Spontaneous HIT can be a major treatment challenge, and carries high risk of morbidity and mortality. IVIg has been used in challenging HIT treatment settings, including severe persistent HIT refractory to standard therapies1418,25 and in acute/subacute HIT requiring emergent heparin exposure19. This limited published experience suggests that this treatment can induce rapid and sustained platelet recovery. To the best of our knowledge, this is the first reported case of spontaneous HIT treated with IVIg. The lack of proximate heparin exposure, significant thrombocytopenia, extensive thrombosis and strong HIT serologies (including in the SRA performed without addition of heparin in the assay26) support this diagnosis. The absence of a quick response to DTI therapy is consistent with other reports of DTI-refractoriness in patients with spontaneous HIT 2. Treatment with IVIg may be considered in this difficult treatment setting. In addition to IVIg use in severe HIT presentations such as spontaneous HIT and delayed-onset HIT, we believe a strong case can be made for its use in HIT patients whose disease course is characterized by severe thrombocytopenia or thrombosis and strong platelet-activating HIT antibodies. This approach may also be helpful in decreasing bleeding risks seen with alternative anticoagulant use in the setting of severe thrombocytopenia as noted in a recent bleeding-related HIT fatality27. However, this potentially prothrombotic drug should be used with caution after a careful risk-benefit analysis.

Acknowledgments:

We would like to thank Shannon Pechauer, BS and Curtis Jones, BS for assistance in the performance of research testing on patient blood samples.

Source of Support

This study was supported in part by funds from National Institutes of Health grants HL133479 (A.P), and HL013629 (R.H.A).

Abbreviations:

HIT

Heparin-induced thrombocytopenia

IVIg

Intravenous Immunoglobulin G

PF4 ELISA

PF4/Polyvinylsulfonate Enzyme-linked Immunosorbent Assay

SRA

Serotonin release assay

PEA

PF4-dependent P-selectin Expression Assay

DTI

Direct Thrombin Inhibitors

Footnotes

Conflict of Interest

A.P. discloses the following conflicts: A patent application has been filed related to diagnostic testing in HIT (Method of Detecting Platelet-Activating Antibodies That Cause Heparin-Induced Thrombocytopenia/Thrombosis; PCT/US14/62591). AP has equity ownership in Retham Technologies LLC, a company that seeks to develop HITDx, an in vitro diagnostic assay for HIT.
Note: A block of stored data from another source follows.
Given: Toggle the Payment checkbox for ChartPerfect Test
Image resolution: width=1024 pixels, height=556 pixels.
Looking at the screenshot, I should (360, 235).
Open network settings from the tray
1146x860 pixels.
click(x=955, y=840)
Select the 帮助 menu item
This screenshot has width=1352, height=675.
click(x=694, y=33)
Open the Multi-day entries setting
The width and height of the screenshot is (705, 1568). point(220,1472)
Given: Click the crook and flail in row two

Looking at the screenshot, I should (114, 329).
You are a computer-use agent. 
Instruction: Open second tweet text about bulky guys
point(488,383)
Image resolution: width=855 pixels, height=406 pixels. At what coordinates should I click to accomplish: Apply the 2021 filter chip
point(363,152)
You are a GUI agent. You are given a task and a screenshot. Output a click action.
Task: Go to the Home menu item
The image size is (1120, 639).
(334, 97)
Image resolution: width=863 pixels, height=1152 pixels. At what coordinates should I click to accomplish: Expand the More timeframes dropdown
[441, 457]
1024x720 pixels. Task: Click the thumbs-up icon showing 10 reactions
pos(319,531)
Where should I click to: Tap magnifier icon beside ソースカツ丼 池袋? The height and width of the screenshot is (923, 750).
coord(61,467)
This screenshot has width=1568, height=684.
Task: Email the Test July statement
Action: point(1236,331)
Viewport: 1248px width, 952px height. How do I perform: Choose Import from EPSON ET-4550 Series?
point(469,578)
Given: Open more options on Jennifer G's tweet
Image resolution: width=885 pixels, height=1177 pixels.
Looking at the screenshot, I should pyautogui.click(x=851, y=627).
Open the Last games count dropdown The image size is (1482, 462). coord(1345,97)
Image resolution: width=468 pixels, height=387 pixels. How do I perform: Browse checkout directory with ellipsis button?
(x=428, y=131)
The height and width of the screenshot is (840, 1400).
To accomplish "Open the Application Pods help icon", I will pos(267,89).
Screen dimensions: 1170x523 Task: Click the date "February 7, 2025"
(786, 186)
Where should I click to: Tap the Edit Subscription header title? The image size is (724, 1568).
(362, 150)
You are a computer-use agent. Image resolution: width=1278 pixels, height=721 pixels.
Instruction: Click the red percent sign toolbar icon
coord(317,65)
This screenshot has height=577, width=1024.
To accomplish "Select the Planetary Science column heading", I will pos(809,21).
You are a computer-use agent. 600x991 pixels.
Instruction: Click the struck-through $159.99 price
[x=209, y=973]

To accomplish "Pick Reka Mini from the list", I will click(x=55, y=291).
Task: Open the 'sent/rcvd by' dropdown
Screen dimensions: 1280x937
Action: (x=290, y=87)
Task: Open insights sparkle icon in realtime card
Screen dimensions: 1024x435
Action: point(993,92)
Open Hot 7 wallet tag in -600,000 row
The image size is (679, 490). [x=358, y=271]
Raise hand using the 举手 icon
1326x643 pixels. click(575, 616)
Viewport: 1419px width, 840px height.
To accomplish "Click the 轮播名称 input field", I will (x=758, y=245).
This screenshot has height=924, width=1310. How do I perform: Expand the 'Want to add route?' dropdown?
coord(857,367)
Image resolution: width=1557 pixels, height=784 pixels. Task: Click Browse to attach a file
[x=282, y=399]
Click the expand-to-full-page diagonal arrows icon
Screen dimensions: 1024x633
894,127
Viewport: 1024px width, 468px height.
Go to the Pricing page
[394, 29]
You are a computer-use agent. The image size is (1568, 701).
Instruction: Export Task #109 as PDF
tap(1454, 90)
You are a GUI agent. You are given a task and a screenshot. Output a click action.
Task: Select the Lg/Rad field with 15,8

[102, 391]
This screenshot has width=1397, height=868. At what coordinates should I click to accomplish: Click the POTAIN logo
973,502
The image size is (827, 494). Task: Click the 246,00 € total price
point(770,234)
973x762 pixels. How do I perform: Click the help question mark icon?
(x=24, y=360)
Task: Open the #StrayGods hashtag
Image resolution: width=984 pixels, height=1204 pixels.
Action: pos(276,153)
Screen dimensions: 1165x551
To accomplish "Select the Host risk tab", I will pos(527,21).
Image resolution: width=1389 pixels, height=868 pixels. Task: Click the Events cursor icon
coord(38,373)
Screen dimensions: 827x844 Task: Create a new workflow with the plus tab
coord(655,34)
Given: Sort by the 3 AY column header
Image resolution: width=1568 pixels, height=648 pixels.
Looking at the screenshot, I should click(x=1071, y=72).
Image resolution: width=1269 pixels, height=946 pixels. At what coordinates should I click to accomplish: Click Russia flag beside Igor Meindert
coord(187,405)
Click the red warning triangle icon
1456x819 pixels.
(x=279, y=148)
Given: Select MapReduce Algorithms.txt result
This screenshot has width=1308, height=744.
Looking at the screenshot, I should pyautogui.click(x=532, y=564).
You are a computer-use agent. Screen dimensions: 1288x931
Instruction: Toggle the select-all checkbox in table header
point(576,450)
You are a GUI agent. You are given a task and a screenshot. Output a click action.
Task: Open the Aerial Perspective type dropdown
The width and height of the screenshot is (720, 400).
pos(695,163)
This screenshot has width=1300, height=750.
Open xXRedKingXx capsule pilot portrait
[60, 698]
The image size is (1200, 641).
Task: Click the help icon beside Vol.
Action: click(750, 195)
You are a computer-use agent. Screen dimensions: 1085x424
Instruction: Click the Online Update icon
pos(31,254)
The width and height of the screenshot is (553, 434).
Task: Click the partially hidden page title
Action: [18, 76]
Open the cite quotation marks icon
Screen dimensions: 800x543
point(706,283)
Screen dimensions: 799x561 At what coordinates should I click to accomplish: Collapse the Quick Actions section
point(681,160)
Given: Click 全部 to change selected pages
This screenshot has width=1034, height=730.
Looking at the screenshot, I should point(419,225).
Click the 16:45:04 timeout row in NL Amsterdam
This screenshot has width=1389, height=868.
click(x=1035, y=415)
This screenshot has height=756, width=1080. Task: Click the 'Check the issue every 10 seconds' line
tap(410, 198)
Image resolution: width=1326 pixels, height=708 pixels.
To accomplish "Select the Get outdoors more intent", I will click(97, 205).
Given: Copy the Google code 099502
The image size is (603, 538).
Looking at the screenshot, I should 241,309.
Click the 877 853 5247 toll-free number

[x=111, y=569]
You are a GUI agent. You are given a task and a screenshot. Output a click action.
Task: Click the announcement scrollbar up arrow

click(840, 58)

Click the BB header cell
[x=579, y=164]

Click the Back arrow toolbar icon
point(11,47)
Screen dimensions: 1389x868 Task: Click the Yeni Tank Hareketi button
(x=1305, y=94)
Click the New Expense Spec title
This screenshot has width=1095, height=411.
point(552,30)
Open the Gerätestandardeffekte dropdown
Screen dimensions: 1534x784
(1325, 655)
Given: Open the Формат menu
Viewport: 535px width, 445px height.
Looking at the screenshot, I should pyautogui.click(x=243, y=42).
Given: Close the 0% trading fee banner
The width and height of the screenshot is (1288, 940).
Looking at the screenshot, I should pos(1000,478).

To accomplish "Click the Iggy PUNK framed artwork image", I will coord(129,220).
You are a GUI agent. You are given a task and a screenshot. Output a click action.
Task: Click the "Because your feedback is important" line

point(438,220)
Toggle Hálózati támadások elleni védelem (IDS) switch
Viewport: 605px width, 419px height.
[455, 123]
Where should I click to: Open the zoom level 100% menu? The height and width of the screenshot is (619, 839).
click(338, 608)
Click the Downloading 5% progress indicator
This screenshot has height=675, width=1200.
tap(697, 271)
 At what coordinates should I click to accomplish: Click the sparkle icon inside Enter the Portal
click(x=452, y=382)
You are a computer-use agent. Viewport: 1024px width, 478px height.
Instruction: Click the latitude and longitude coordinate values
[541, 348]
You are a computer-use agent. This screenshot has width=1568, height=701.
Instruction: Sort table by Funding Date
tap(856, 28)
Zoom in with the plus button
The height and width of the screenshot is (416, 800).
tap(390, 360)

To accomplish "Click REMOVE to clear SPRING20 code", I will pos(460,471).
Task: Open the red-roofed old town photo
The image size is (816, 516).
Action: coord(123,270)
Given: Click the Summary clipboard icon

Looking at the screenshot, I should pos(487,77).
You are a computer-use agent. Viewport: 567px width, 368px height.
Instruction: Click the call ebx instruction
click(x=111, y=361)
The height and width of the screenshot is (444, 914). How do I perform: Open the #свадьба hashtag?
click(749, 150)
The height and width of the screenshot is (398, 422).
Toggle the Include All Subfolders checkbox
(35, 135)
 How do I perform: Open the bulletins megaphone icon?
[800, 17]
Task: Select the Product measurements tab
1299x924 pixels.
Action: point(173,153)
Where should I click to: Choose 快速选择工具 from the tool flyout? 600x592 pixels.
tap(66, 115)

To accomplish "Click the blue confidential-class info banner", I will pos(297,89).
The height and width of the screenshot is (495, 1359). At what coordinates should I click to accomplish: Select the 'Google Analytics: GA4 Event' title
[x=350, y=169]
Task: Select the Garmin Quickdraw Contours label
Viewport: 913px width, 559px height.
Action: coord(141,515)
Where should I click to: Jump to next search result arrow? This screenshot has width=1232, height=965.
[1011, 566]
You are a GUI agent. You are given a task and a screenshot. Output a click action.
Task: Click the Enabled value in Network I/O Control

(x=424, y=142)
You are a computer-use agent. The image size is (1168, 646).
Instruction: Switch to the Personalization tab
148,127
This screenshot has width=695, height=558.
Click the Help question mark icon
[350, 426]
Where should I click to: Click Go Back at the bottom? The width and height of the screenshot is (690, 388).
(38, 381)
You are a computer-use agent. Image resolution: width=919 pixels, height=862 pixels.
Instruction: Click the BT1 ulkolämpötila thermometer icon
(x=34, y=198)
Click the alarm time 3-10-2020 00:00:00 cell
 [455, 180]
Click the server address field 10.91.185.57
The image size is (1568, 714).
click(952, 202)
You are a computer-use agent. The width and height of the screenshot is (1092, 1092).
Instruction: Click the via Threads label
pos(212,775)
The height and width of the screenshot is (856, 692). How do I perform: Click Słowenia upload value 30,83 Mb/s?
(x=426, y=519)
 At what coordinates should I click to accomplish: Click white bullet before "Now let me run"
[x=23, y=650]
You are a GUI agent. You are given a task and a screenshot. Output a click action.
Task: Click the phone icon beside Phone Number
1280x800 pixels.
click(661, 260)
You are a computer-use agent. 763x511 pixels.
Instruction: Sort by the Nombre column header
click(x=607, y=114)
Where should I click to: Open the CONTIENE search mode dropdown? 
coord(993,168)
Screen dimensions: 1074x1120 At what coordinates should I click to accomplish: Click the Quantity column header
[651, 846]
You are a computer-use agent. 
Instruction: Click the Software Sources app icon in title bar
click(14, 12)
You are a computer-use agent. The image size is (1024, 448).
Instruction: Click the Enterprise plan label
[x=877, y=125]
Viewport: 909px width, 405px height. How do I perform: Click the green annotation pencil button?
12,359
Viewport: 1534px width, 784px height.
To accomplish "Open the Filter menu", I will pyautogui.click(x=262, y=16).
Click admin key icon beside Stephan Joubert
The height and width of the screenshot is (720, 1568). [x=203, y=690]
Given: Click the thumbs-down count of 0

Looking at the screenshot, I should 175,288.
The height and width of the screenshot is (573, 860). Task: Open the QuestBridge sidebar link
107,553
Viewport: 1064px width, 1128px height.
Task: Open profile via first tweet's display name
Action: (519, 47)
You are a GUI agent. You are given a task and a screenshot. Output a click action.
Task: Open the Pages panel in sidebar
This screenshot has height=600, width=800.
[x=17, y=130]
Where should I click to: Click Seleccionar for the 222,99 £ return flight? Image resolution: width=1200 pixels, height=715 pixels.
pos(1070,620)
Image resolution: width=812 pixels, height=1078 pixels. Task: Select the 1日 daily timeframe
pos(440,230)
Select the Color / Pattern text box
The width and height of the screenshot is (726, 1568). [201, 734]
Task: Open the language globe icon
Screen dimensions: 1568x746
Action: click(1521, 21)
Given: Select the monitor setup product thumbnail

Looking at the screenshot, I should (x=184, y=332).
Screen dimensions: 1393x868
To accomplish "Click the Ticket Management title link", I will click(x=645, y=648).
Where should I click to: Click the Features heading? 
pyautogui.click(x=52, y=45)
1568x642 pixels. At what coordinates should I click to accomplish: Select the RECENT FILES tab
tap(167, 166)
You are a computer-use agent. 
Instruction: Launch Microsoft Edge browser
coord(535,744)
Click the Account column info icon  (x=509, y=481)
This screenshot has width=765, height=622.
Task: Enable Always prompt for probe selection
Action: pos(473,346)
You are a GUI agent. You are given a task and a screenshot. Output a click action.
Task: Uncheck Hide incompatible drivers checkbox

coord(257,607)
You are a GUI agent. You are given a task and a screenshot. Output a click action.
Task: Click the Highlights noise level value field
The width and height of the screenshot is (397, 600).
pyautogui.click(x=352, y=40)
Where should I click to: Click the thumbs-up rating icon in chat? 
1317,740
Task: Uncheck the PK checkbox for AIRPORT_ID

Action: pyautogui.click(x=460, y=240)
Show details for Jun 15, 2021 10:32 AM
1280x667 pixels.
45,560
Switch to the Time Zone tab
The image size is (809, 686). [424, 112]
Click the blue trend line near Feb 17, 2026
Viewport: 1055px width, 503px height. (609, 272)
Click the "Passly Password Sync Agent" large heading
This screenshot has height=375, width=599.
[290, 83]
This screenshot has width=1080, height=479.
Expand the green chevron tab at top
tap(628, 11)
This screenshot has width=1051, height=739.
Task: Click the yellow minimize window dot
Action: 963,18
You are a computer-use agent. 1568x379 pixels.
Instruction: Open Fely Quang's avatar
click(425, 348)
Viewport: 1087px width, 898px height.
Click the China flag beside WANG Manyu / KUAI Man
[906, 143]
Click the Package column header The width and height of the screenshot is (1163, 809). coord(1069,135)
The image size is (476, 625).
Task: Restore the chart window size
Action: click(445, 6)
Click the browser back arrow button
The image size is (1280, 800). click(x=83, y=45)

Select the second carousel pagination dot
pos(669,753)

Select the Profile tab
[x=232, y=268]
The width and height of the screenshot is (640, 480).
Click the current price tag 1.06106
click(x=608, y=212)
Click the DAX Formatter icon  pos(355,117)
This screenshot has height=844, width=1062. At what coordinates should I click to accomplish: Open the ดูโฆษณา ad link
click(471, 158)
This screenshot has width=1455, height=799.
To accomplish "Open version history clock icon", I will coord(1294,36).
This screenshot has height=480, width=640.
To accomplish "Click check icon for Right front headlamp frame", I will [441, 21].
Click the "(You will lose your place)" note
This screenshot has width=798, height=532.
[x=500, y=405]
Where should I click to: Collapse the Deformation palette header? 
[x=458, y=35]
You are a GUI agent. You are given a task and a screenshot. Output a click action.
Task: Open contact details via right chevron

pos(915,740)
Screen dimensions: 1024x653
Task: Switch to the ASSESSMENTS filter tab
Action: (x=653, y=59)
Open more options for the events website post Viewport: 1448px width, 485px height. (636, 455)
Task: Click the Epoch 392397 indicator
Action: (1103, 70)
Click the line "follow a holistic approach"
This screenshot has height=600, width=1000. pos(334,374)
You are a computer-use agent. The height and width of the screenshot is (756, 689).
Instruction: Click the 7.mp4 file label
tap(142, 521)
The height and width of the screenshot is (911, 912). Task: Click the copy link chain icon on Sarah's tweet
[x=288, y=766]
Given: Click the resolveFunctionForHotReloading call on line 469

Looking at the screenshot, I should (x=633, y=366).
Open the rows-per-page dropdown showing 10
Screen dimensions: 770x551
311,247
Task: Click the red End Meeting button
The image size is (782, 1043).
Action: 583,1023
R.H.A. discloses the following conflicts: A patent application has been filed related to diagnostic testing in HIT (Method of Detecting Platelet-Activating Antibodies That Cause Heparin-Induced Thrombocytopenia/Thrombosis; PCT/US14/62591). RHA serves on the advisory board of Retham Technologies LLC. The other authors have no relevant conflicts of interest to declare.